→ **ASSIGNMENT**
Starting at the line that contains "Task: Go to the Kampaania menu item", quote each line exactly through the last line of the entries, both included.

EXTRACTED MATERIAL Start Marker

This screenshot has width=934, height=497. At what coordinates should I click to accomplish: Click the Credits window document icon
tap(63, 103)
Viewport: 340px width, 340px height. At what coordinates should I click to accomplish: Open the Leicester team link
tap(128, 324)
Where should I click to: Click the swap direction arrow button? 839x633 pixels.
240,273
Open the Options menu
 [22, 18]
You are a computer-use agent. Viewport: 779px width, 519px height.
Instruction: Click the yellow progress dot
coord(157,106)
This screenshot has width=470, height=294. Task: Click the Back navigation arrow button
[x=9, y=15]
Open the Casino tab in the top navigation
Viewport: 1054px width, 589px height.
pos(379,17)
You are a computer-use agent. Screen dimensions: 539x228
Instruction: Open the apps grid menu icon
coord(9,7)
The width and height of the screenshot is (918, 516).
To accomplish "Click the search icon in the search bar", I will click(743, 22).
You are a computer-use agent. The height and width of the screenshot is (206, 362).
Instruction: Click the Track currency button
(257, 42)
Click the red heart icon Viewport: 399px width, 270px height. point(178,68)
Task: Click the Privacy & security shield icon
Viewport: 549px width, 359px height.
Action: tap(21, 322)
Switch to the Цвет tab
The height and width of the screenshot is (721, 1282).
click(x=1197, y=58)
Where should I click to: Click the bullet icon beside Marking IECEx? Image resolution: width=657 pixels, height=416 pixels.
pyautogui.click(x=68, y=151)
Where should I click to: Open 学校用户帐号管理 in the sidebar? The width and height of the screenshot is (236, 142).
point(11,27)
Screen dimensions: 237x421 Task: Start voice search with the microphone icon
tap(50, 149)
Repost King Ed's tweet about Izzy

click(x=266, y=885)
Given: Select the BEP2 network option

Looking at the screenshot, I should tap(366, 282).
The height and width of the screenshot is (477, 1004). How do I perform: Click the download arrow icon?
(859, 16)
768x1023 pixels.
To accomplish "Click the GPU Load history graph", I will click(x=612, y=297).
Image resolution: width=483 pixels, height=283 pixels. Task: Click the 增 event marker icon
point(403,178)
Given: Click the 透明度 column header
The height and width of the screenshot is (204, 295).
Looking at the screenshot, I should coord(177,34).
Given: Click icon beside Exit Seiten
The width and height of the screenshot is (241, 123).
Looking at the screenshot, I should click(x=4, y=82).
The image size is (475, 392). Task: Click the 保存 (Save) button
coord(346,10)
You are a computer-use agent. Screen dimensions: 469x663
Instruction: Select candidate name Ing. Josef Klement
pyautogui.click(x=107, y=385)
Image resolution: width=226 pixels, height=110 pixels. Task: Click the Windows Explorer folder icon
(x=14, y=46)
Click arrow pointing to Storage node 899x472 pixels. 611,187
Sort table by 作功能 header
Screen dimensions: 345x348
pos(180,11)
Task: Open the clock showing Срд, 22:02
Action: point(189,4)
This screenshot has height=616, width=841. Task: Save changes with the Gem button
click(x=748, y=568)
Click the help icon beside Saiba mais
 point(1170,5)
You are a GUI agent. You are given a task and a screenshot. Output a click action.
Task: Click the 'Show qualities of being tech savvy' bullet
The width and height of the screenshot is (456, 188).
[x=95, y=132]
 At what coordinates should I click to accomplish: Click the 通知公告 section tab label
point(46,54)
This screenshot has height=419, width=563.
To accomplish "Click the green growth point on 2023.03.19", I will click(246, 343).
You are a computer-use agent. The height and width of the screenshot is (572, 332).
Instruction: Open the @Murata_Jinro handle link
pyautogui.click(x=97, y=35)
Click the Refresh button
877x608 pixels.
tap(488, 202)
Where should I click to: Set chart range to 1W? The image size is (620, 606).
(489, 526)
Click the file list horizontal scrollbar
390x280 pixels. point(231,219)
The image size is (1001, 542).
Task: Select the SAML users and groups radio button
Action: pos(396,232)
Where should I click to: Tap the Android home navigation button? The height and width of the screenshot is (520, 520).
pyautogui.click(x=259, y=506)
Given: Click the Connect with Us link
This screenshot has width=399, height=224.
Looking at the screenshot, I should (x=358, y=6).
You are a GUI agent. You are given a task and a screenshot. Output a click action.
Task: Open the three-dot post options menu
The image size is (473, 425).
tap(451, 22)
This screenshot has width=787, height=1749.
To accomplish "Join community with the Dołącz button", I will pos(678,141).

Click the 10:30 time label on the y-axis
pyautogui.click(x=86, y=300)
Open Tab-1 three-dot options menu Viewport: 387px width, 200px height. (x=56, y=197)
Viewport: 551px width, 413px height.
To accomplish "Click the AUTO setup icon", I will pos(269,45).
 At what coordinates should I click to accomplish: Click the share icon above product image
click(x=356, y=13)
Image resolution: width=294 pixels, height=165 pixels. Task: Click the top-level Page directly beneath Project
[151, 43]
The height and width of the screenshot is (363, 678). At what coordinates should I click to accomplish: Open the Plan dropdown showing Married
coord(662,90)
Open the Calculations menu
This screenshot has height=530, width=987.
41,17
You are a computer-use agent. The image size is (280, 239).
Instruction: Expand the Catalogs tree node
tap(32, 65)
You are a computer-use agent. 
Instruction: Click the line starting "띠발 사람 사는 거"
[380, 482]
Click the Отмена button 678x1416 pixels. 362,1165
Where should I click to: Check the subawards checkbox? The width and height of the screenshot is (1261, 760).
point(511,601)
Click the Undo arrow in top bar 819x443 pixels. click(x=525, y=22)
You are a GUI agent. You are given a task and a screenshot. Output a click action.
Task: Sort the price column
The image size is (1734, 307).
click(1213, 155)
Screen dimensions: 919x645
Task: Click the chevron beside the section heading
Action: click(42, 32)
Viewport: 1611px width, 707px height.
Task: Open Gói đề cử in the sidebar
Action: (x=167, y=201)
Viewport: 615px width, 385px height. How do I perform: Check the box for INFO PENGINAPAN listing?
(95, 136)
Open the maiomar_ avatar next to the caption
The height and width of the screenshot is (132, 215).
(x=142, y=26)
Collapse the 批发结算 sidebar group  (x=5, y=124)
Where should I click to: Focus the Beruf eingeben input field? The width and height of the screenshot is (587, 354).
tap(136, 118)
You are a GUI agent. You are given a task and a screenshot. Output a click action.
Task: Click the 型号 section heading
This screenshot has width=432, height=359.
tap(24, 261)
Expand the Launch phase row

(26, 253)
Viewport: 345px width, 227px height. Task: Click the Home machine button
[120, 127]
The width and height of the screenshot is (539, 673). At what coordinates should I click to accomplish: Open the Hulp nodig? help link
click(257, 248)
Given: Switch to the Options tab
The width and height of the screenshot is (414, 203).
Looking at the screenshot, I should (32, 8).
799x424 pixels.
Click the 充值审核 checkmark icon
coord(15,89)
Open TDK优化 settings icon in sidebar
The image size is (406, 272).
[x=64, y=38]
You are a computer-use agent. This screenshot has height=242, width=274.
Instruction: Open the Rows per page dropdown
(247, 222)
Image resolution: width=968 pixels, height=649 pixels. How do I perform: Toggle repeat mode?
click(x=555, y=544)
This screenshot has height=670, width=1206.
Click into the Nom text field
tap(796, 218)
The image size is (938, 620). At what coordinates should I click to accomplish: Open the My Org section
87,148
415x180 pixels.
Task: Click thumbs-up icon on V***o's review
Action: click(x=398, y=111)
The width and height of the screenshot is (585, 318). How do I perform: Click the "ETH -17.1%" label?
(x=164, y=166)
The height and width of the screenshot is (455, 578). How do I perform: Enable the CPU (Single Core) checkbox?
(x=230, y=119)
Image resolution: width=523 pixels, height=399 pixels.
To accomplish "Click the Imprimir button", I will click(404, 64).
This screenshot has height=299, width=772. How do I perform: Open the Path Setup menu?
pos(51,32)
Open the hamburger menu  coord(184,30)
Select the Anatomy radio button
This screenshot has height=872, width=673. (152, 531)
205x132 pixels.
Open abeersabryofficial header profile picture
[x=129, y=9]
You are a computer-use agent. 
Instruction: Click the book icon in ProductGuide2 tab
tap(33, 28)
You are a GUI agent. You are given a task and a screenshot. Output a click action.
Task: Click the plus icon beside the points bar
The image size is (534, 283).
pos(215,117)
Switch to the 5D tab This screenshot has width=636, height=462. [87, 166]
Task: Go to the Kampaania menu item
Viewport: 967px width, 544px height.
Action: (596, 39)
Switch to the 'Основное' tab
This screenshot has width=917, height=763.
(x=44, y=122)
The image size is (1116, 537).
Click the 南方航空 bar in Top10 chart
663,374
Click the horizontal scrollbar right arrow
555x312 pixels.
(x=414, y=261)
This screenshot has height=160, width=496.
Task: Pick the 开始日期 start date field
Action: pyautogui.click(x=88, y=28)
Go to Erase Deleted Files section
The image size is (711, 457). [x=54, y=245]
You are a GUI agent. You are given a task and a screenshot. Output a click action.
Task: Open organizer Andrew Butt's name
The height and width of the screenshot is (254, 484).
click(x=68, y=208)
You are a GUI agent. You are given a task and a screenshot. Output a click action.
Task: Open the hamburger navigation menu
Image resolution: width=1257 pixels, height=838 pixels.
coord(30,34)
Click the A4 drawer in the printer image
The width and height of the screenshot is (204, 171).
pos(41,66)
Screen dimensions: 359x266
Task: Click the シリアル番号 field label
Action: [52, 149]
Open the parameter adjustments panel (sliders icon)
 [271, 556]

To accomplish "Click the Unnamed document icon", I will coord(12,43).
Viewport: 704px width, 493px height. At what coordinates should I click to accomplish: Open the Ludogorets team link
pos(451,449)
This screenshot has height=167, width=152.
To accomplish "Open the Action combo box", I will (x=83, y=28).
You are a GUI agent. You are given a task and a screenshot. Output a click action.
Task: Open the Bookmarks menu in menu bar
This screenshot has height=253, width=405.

EXTRACTED MATERIAL End Marker

→ **REPLY**
Task: Go to the Kampaania menu item
Viewport: 967px width, 544px height.
Action: (596, 39)
Switch to the 'Основное' tab
This screenshot has width=917, height=763.
(x=44, y=122)
The image size is (1116, 537).
Click the 南方航空 bar in Top10 chart
663,374
Click the horizontal scrollbar right arrow
555x312 pixels.
(x=414, y=261)
This screenshot has height=160, width=496.
Task: Pick the 开始日期 start date field
Action: pyautogui.click(x=88, y=28)
Go to Erase Deleted Files section
The image size is (711, 457). [x=54, y=245]
You are a GUI agent. You are given a task and a screenshot. Output a click action.
Task: Open organizer Andrew Butt's name
The height and width of the screenshot is (254, 484).
click(x=68, y=208)
You are a GUI agent. You are given a task and a screenshot. Output a click action.
Task: Open the hamburger navigation menu
Image resolution: width=1257 pixels, height=838 pixels.
coord(30,34)
Click the A4 drawer in the printer image
The width and height of the screenshot is (204, 171).
pos(41,66)
Screen dimensions: 359x266
Task: Click the シリアル番号 field label
Action: [52, 149]
Open the parameter adjustments panel (sliders icon)
 [271, 556]

To accomplish "Click the Unnamed document icon", I will coord(12,43).
Viewport: 704px width, 493px height. At what coordinates should I click to accomplish: Open the Ludogorets team link
pos(451,449)
This screenshot has height=167, width=152.
To accomplish "Open the Action combo box", I will (x=83, y=28).
You are a GUI agent. You are given a task and a screenshot. Output a click action.
Task: Open the Bookmarks menu in menu bar
This screenshot has height=253, width=405.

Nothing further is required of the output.